## [Source records]
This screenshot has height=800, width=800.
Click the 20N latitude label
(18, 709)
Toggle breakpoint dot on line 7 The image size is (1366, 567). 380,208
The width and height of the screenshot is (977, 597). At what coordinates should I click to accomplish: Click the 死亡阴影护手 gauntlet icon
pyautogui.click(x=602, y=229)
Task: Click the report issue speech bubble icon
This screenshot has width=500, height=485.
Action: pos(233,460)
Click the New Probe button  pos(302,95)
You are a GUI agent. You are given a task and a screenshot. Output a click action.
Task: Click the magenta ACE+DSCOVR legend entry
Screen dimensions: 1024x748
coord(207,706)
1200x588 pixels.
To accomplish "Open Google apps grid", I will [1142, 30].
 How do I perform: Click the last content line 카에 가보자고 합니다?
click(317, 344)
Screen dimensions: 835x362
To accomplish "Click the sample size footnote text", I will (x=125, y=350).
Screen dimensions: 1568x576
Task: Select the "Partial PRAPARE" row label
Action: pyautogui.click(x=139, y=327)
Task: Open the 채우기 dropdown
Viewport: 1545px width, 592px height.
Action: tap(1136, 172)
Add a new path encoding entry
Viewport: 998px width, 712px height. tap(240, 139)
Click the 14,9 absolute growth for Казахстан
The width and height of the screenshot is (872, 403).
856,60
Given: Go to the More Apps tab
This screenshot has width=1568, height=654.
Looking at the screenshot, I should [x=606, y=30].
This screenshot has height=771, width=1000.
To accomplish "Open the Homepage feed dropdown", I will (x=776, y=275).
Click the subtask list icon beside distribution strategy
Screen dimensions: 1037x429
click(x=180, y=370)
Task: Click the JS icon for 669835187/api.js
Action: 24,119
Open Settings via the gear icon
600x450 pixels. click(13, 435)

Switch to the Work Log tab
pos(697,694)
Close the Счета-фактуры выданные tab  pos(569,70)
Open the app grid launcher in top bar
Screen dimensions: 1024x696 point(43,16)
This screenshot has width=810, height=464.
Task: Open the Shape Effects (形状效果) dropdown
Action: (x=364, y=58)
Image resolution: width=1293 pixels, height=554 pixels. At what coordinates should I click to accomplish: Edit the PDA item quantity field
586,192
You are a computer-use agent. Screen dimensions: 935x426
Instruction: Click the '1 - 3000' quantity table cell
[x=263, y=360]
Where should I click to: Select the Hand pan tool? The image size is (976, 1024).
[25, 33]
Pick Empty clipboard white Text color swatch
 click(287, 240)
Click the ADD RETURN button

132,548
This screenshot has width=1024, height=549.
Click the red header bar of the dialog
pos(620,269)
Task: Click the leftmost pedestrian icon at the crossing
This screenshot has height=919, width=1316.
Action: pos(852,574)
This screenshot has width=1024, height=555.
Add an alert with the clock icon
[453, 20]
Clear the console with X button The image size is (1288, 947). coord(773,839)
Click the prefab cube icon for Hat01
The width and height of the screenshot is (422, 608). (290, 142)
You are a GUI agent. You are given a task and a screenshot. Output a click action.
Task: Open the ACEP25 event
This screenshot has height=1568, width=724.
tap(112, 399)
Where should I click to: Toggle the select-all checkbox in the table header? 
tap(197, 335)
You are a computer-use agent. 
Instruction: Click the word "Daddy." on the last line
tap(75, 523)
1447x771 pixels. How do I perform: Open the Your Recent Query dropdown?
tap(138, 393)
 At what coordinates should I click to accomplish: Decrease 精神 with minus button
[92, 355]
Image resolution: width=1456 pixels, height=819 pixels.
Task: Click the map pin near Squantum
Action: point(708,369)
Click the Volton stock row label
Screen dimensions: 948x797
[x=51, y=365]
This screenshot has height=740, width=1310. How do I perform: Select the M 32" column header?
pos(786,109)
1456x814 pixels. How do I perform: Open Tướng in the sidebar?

## [What you will do]
Quote all of the rows above word for word, leaving every character unchanged.

## [Final result]
This screenshot has height=800, width=800.
Click the 20N latitude label
(18, 709)
Toggle breakpoint dot on line 7 The image size is (1366, 567). 380,208
The width and height of the screenshot is (977, 597). At what coordinates should I click to accomplish: Click the 死亡阴影护手 gauntlet icon
pyautogui.click(x=602, y=229)
Task: Click the report issue speech bubble icon
This screenshot has width=500, height=485.
Action: pos(233,460)
Click the New Probe button  pos(302,95)
You are a GUI agent. You are given a task and a screenshot. Output a click action.
Task: Click the magenta ACE+DSCOVR legend entry
Screen dimensions: 1024x748
coord(207,706)
1200x588 pixels.
To accomplish "Open Google apps grid", I will [1142, 30].
 How do I perform: Click the last content line 카에 가보자고 합니다?
click(317, 344)
Screen dimensions: 835x362
To accomplish "Click the sample size footnote text", I will (x=125, y=350).
Screen dimensions: 1568x576
Task: Select the "Partial PRAPARE" row label
Action: pyautogui.click(x=139, y=327)
Task: Open the 채우기 dropdown
Viewport: 1545px width, 592px height.
Action: tap(1136, 172)
Add a new path encoding entry
Viewport: 998px width, 712px height. tap(240, 139)
Click the 14,9 absolute growth for Казахстан
The width and height of the screenshot is (872, 403).
856,60
Given: Go to the More Apps tab
This screenshot has width=1568, height=654.
Looking at the screenshot, I should [x=606, y=30].
This screenshot has height=771, width=1000.
To accomplish "Open the Homepage feed dropdown", I will (x=776, y=275).
Click the subtask list icon beside distribution strategy
Screen dimensions: 1037x429
click(x=180, y=370)
Task: Click the JS icon for 669835187/api.js
Action: 24,119
Open Settings via the gear icon
600x450 pixels. click(13, 435)

Switch to the Work Log tab
pos(697,694)
Close the Счета-фактуры выданные tab  pos(569,70)
Open the app grid launcher in top bar
Screen dimensions: 1024x696 point(43,16)
This screenshot has width=810, height=464.
Task: Open the Shape Effects (形状效果) dropdown
Action: (x=364, y=58)
Image resolution: width=1293 pixels, height=554 pixels. At what coordinates should I click to accomplish: Edit the PDA item quantity field
586,192
You are a computer-use agent. Screen dimensions: 935x426
Instruction: Click the '1 - 3000' quantity table cell
[x=263, y=360]
Where should I click to: Select the Hand pan tool? The image size is (976, 1024).
[25, 33]
Pick Empty clipboard white Text color swatch
 click(287, 240)
Click the ADD RETURN button

132,548
This screenshot has width=1024, height=549.
Click the red header bar of the dialog
pos(620,269)
Task: Click the leftmost pedestrian icon at the crossing
This screenshot has height=919, width=1316.
Action: pos(852,574)
This screenshot has width=1024, height=555.
Add an alert with the clock icon
[453, 20]
Clear the console with X button The image size is (1288, 947). coord(773,839)
Click the prefab cube icon for Hat01
The width and height of the screenshot is (422, 608). (290, 142)
You are a GUI agent. You are given a task and a screenshot. Output a click action.
Task: Open the ACEP25 event
This screenshot has height=1568, width=724.
tap(112, 399)
Where should I click to: Toggle the select-all checkbox in the table header? 
tap(197, 335)
You are a computer-use agent. 
Instruction: Click the word "Daddy." on the last line
tap(75, 523)
1447x771 pixels. How do I perform: Open the Your Recent Query dropdown?
tap(138, 393)
 At what coordinates should I click to accomplish: Decrease 精神 with minus button
[92, 355]
Image resolution: width=1456 pixels, height=819 pixels.
Task: Click the map pin near Squantum
Action: point(708,369)
Click the Volton stock row label
Screen dimensions: 948x797
[x=51, y=365]
This screenshot has height=740, width=1310. How do I perform: Select the M 32" column header?
pos(786,109)
1456x814 pixels. How do I perform: Open Tướng in the sidebar?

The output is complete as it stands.